With Its Second Milestone Coming Soon, the Impact of UNECE R155 Continues to Expand

The UNECE WP.29 R155 regulation is rapidly evolving, reflecting the automotive industry’s commitment to addressing cybersecurity risks across an increasingly connected and technologically advanced mobility ecosystem and a significant inflection point in the scale and impact of cyber attacks. In 2023, OEMs and suppliers continued implementing R155 for Cyber Security Management System (CSMS) and Type Approval, alongside WP.29 R156 for Software Update Management System (SUMS). However, a critical milestone looms – based on the second phase of R155, its scope will become mandatory for all new vehicles entering production from July 2024 onwards. Notably, some OEMs have already discontinued specific models due to anticipated R155 compliance challenges and the impending second milestone deadline.

Together with ISO/SAE 21434, R155 is part of a global effort to establish a unified approach to cyber threat protection. While avoiding prescriptive solutions, these regulations stress implementing rigorous cybersecurity analysis standards. The guidelines outline processes, specifying risk analysis and response targets while emphasizing the consideration of lifelong cybersecurity vulnerabilities across development, production, and post-production phases.

Driven by regulatory changes, evolving industry standards, and research insights, organizations like the US National Highway Traffic Safety Administration (NHTSA), the European Union Agency for Cybersecurity (ENISA), and the Auto-ISAC trade association have updated their cybersecurity guidelines and best practices accordingly.

The Regulatory Landscape Continues to Mature

As the Automotive and Smart Mobility ecosystem evolves with new applications, devices, and services, policymakers worldwide are rethinking regulations. In addition to the critical R155 milestone of extending its scope to all new vehicles from July 2024, legislators are becoming increasingly aware of cybersecurity risks to vehicles, infrastructure, and consumer privacy. Consequently, new laws, including those governing autonomous vehicles, are being drafted to address these risks.

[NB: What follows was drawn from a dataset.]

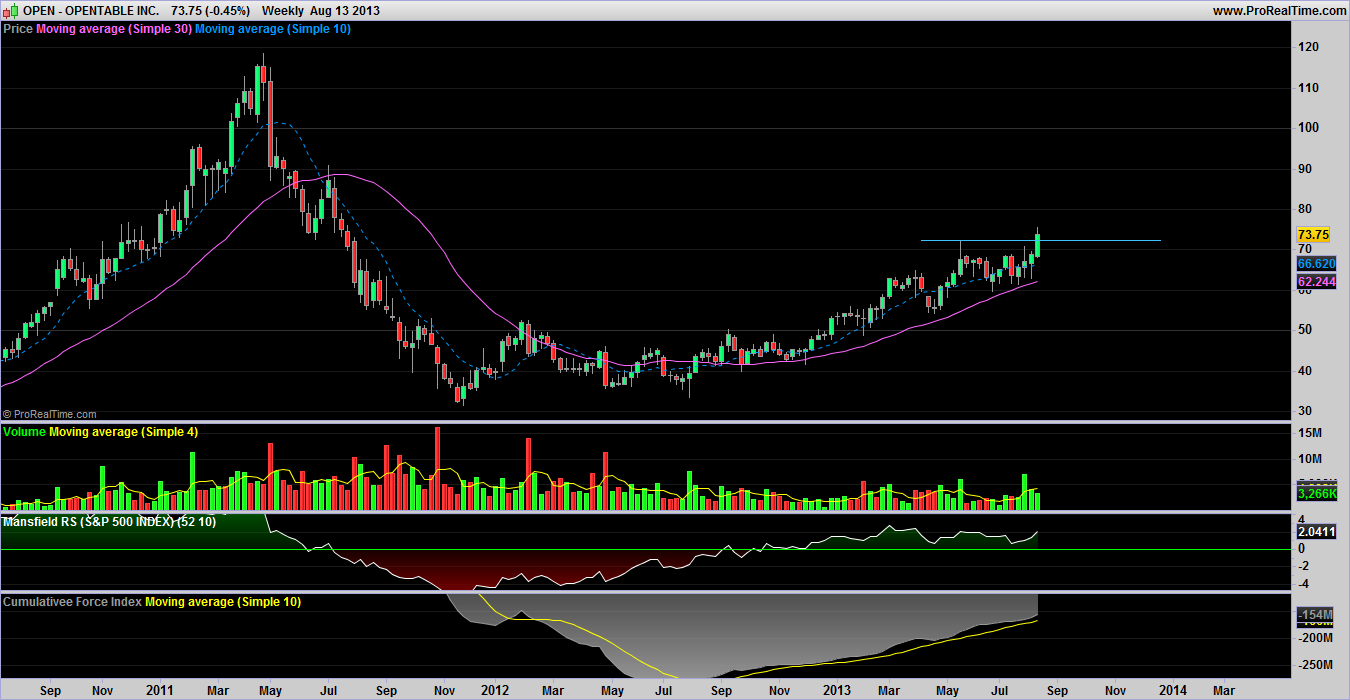Click the pink 62.244 moving average tag
The height and width of the screenshot is (700, 1350).
(x=1313, y=283)
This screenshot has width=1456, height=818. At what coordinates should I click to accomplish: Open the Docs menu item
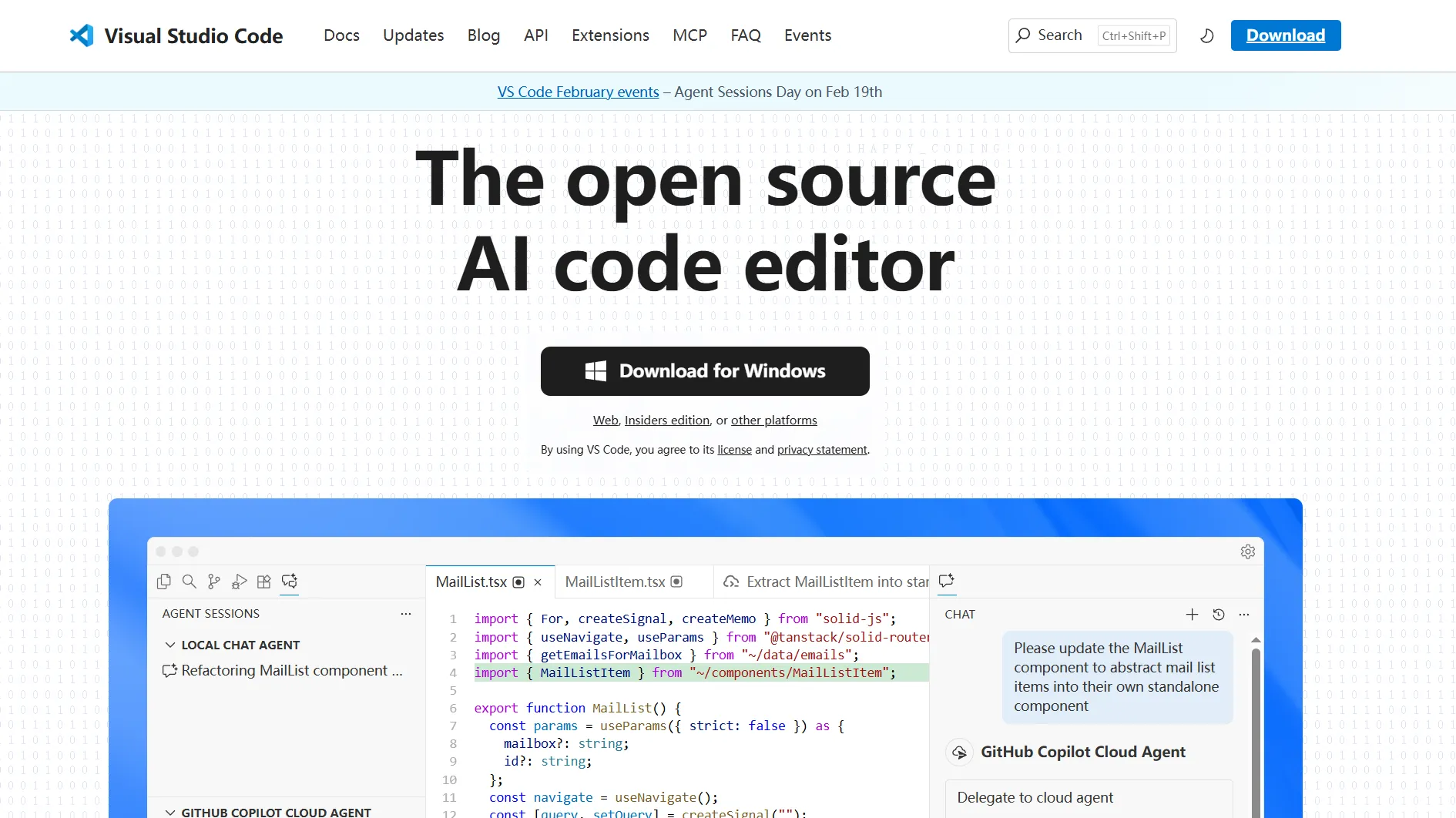(x=341, y=35)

The scope of R155 is expected to expand to include motorcycles and agricultural equipment, recognizing the increasing connectivity and software integration in these vehicle categories. Modern two- and three-wheeled vehicles now incorporate multiple software components, sensors, electronic systems, and advanced infotainment capabilities, significantly increasing their cyber risk exposure. Securing motorcycles is part of the global effort to deepen safety and trust in the Automotive ecosystem.

In July 2023, the UNECE submitted a proposal to expand R155’s scope to include all Category L vehicles, beyond the current L6 and L7 categories. If accepted, this proposal, initiated by CLEPA, will become effective in July 2029 and will require motorcycle OEMs to implement CSMS.

Furthermore, the UNECE is discussing the potential inclusion of Category T vehicles (agricultural machinery), as well as related categories R (agricultural trailers) and S (interchangeable towed agricultural equipment) under R155’s purview. While a consensus on this expansion has yet to be reached, a decision is expected during 2024.

As the mobility industry continues its digital transformation, the expanding impact of R155 underscores the need for a proactive and collaborative approach to cybersecurity. By embracing this regulation and actively participating in industry initiatives, stakeholders can enhance the resilience and security of connected vehicles, foster consumer trust, and position themselves as leaders in the evolving mobility ecosystem. Failure to comply with R155 could result in severe consequences, including potential legal liabilities, reputational damage, and financial implications.